# Lian Li V COOL PC-V1000BPLUS



## Detah (Jun 30, 2004)

Do you own this case?
If so, what can you tell me about it?

* Does it accumulate abnormal amounts of dust inside as it doesnt have any filters?
* Did you replace any fans, because they were too loud or poorly placed?
* Did all your cables reach their mobo connection? How did you accomodate this?
* Did you place any heat sensors in your case? If so, where and what controller did you use?
* Did you make any other mods to the case, like cutting out the PSU section to allow a modular PSU? Were you successful? 

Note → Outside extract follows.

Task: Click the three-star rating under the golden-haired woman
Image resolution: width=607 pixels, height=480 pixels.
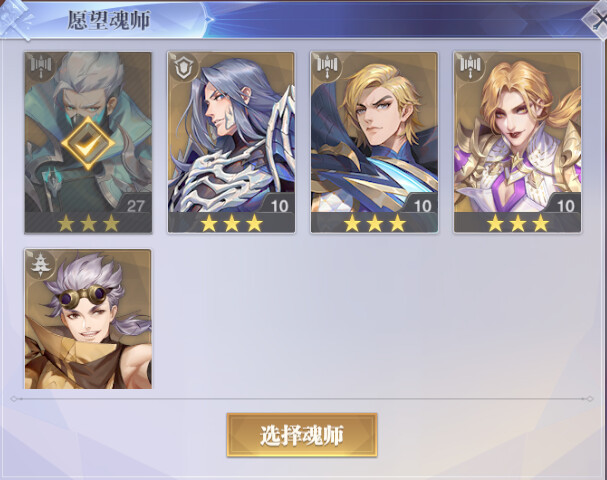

Im going to buy this case in May and Id like to hear from someone who has owned one for a while. Most of the newegg reviews are from people who have owned it for 1 week or less.


----------



## darkness337 (Jan 29, 2006)

My friend has this case, he took out the fan because they didnt reach the HDD, the HDD was neally burnt out. The mother board was very well cooled, the space was good. Came with some wires, cables and fans for beginners. Easy to modify, comes with alot of USB/FIREWIRE/AUDIO. I would say the only thing bad is that, the FRONT POWER button can easily come out, i did so to my friend several times. My friend has now got a fully modifyed computer looks very good at night. Also though the case takes along time to crack open.


----------